A crise climática também é apresentada como fenômeno que opera em múltiplas escalas, mostrando desigualdades profundas entre quem produz e quem sofre seus efeitos. Embora a humanidade seja apontada como responsável pelo aquecimento global, essa responsabilidade não é homogênea – um ponto frequentemente discutido em reflexões sobre o Antropoceno (Chakrabarty, 2009). Povos indígenas, quilombolas, ribeirinhos e comunidades periféricas estão entre os que mais sofrem seus impactos, apesar de serem justamente aqueles que historicamente menos contribuíram para a crise climática. Essa assimetria revela que o problema climático é inseparável de questões como racismo ambiental, desigualdade econômica e colonialidade.

Outra parte essencial dos debates envolve perspectivas que rompem com a separação entre humanidade e natureza. A defesa da Amazônia é tratada como defesa de modos de existência que prezam pela interdependência com o ambiente, alinhando-se a críticas civilizatórias que questionam o modelo moderno de desenvolvimento (Krenak, 2019). Essa visão evidencia que enfrentar a crise climática não é apenas uma questão técnica, mas também ética e cultural, exigindo o reconhecimento dos territórios tradicionais como pilares de sustentabilidade.

Dentro desse contexto, a pauta da demarcação de terras emerge como elemento central. Para os povos originários, território não é apenas espaço físico, mas condição de existência e continuidade cultural. A Cúpula dos Povos reforça que não há justiça climática sem demarcação de terras, porque são esses territórios que garantem a proteção das florestas, dos rios e da biodiversidade, desempenhando papel vital nos ciclos de carbono e na estabilidade climática. A falta de segurança territorial leva ao avanço do desmatamento, de megaprojetos extrativistas e da violência ambiental, aprofundando desigualdades que já marcam historicamente essas populações. Assim, demarcar é também reparar — e garantir que aqueles que protegem a Amazônia possam continuar existindo e exercendo sua autonomia.

Além disso, cosmologias indígenas que entendem humanos, rios e florestas como dimensões interligadas oferecem uma alternativa ao extrativismo que domina a economia global.

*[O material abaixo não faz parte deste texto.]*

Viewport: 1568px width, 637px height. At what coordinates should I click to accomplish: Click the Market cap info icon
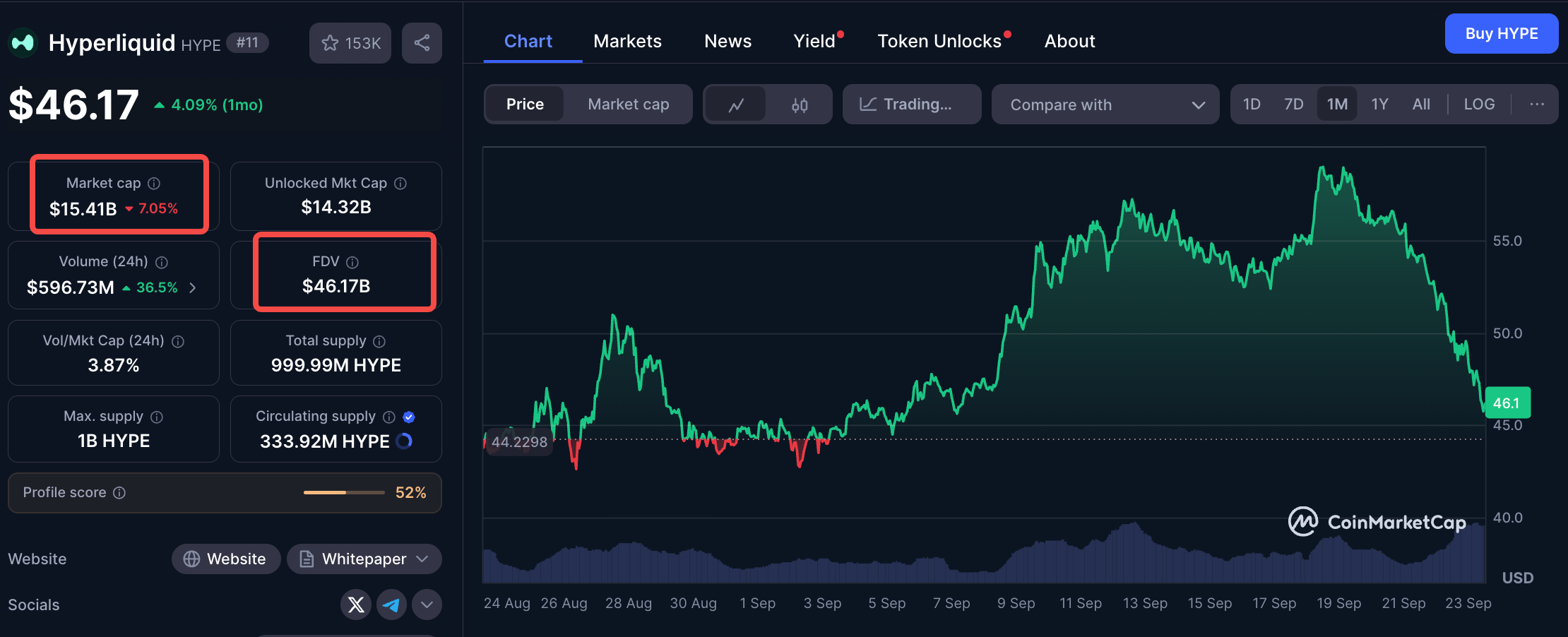[154, 184]

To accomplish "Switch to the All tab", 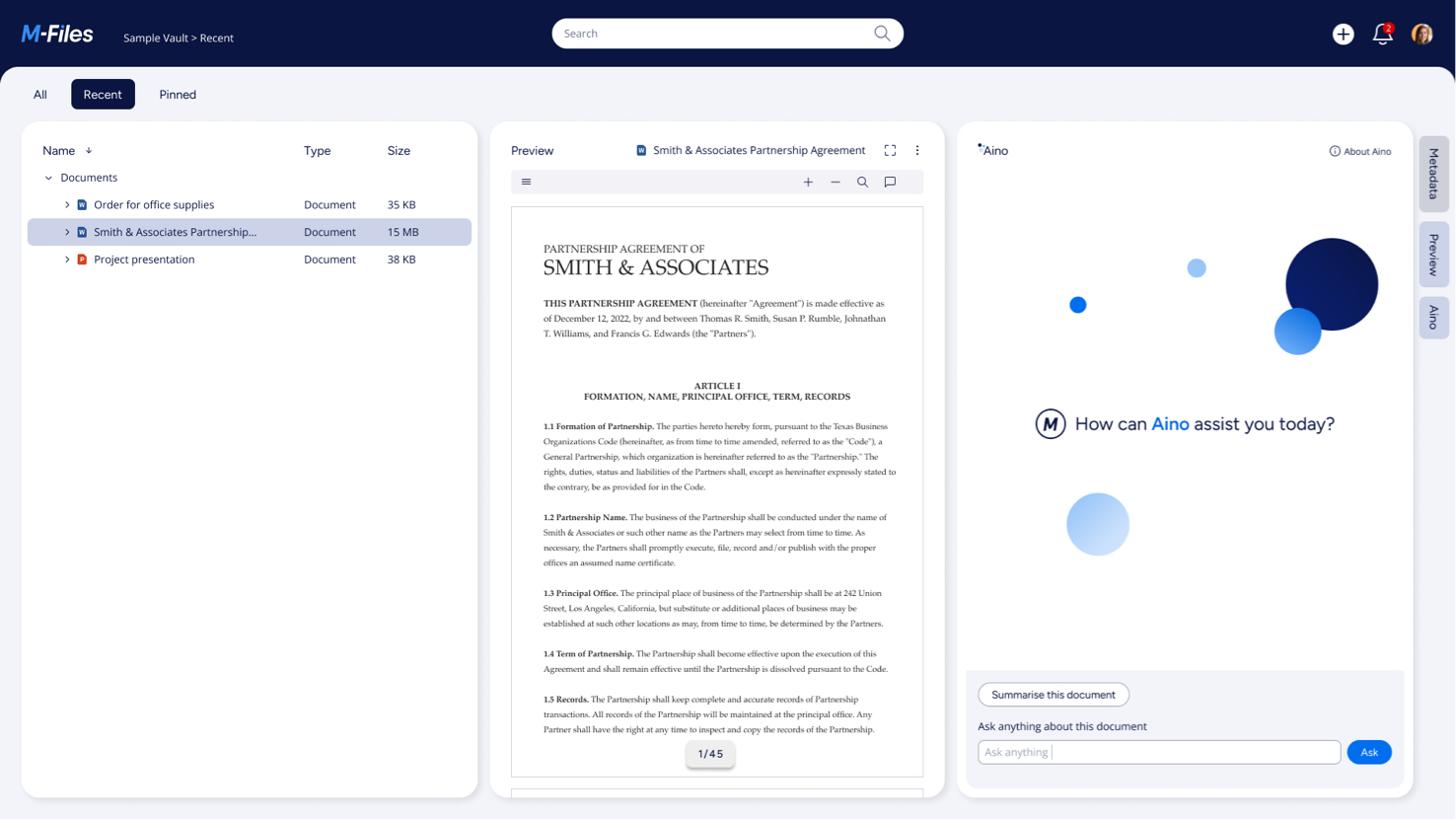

Tais perspectivas, próximas a reflexões antropológicas sobre mundos ameríndios (Viveiros de Castro, 2014), inspiram propostas de autonomia comunitária, economia da floresta em pé e proteção territorial. Esses caminhos se contrapõem às soluções centradas em tecnologia e mercado que frequentemente ganham destaque dentro das negociações oficiais da COP30.

No conjunto, a Cúpula dos Povos se consolida como espaço indispensável para repensar a justiça climática em bases estruturais. Ao articular saberes tradicionais, científicos e populares, a Cúpula amplia os limites das discussões da COP e reforça que enfrentar a crise climática requer reparar desigualdades históricas, reconhecer responsabilidades diferenciadas e fortalecer os povos que há séculos protegem a Amazônia (Cúpula dos Povos, 2024).

REFERÊNCIAS:

CASTRO, Eduardo Viveiros de. Metafísicas Canibais: Elementos para uma antropologia pós-estrutural. São Paulo: Cosac Naify, 2014.

CHAKRABARTY, Dipesh. The Climate of History: Four Theses. Critical Inquiry, v. 35, n. 2, p. 197-222, 2009.

CÚPULA DOS POVOS. Relatórios e Debates da Cúpula dos Povos. Belém: UFPA, 2025.

KRENAK, Ailton. Ideias para Adiar o Fim do Mundo. São Paulo: Companhia das Letras, 2019. LOHMANN, Larry (org.). Carbon Trading: A critical conversation on climate change, privatization and power. Dag Hammarskjöld Foundation, 2012.